- **Listed records**
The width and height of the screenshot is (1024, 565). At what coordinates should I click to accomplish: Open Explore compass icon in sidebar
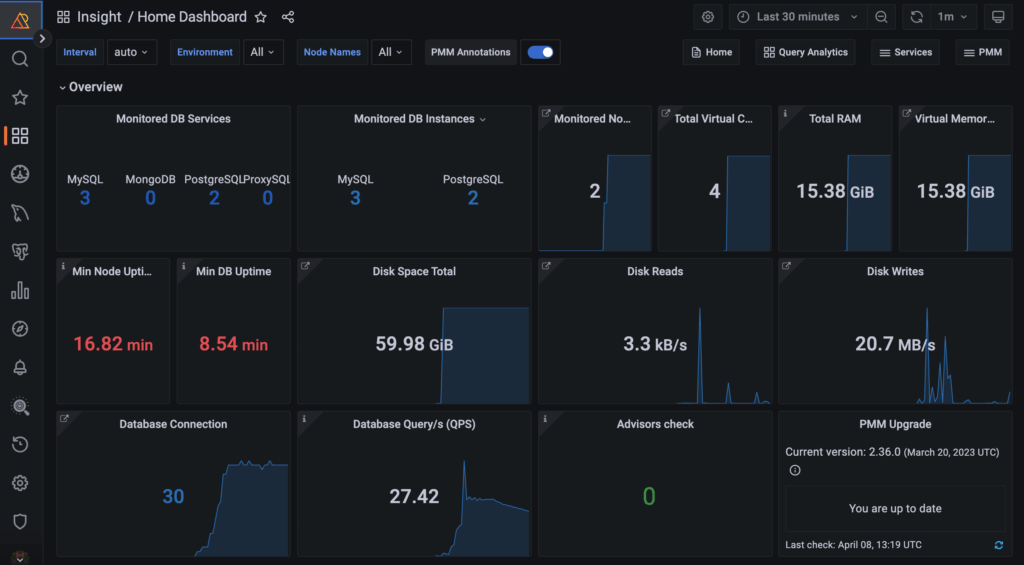tap(20, 329)
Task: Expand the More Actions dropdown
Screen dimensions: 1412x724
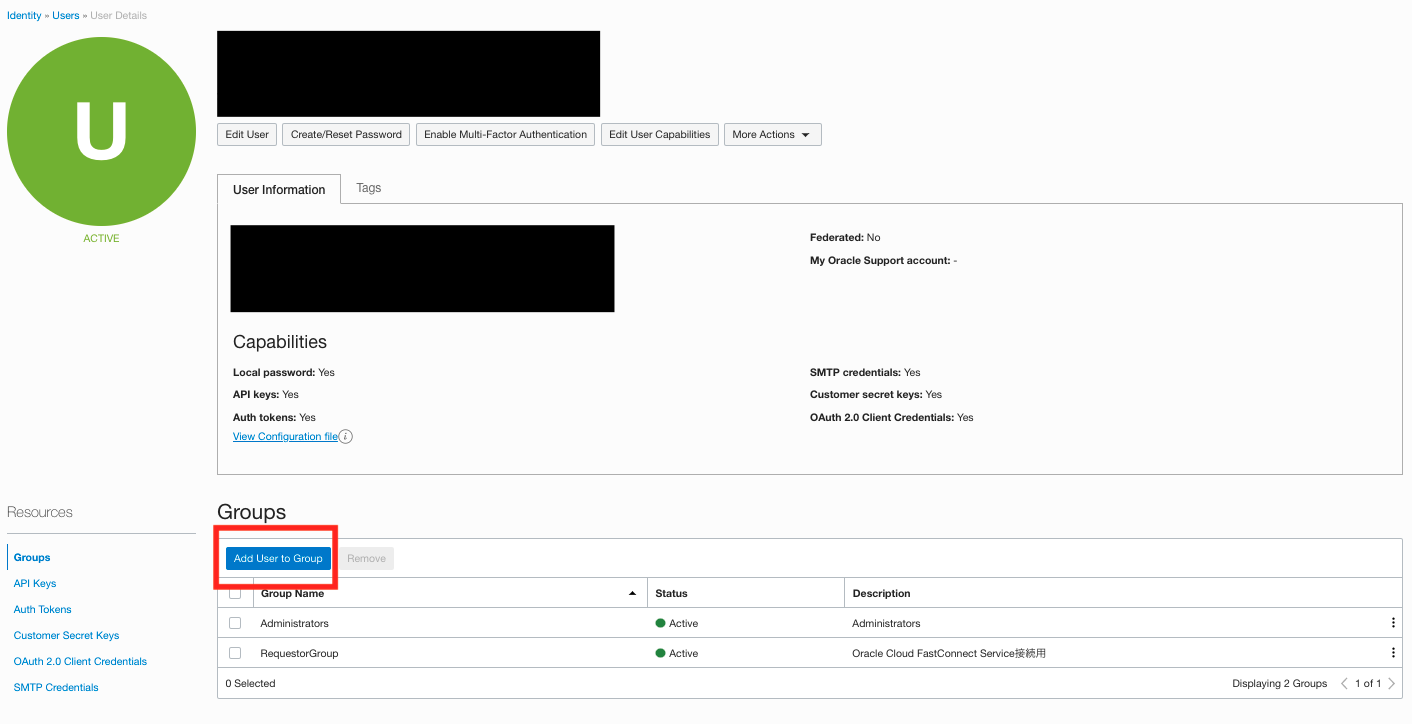Action: coord(772,135)
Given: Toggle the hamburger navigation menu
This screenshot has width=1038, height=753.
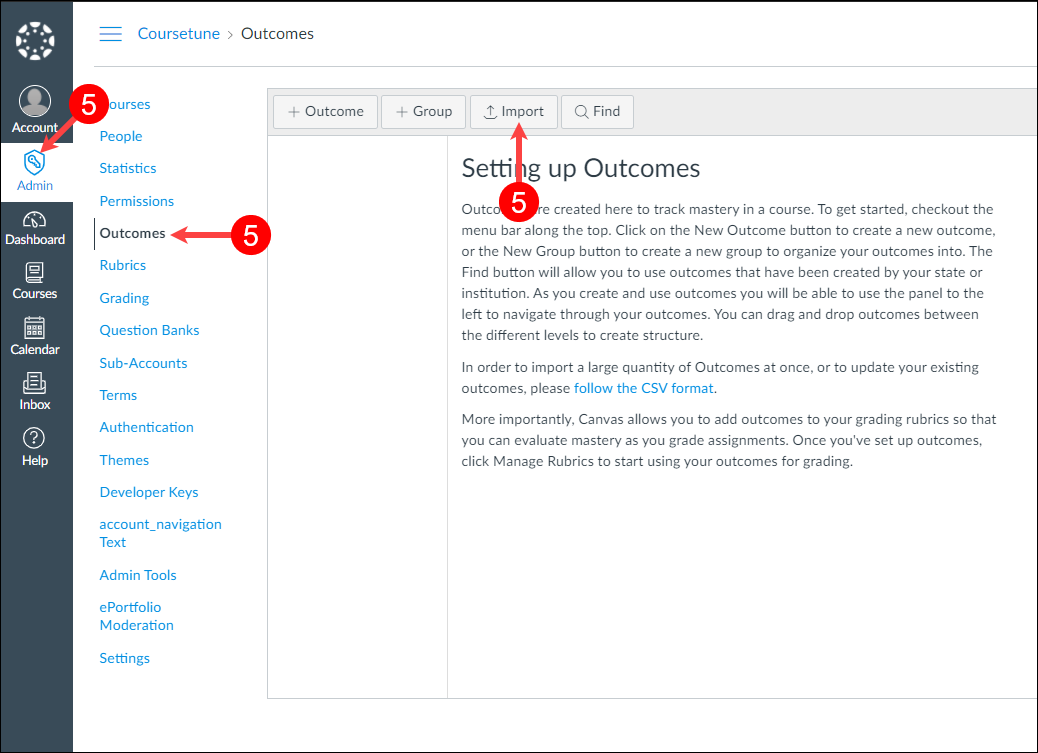Looking at the screenshot, I should [110, 34].
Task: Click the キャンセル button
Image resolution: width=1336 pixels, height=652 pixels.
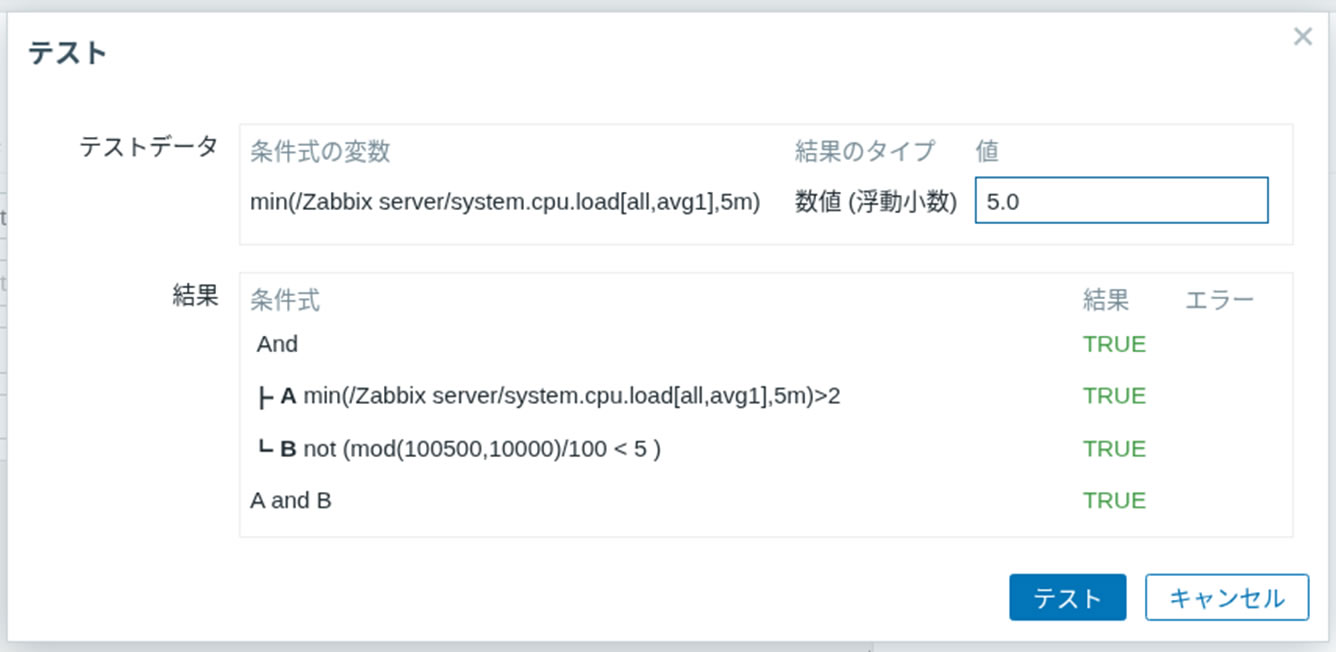Action: click(x=1226, y=597)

- **Task directions**
From the line that contains "This screenshot has width=1038, height=753." to the final line of the entries, reproduce every line exactly, both ends included. Leave out all pictures.

- **Answer for the task**
This screenshot has width=1038, height=753.
Looking at the screenshot, I should [110, 34].
Task: Click the キャンセル button
Image resolution: width=1336 pixels, height=652 pixels.
Action: click(x=1226, y=597)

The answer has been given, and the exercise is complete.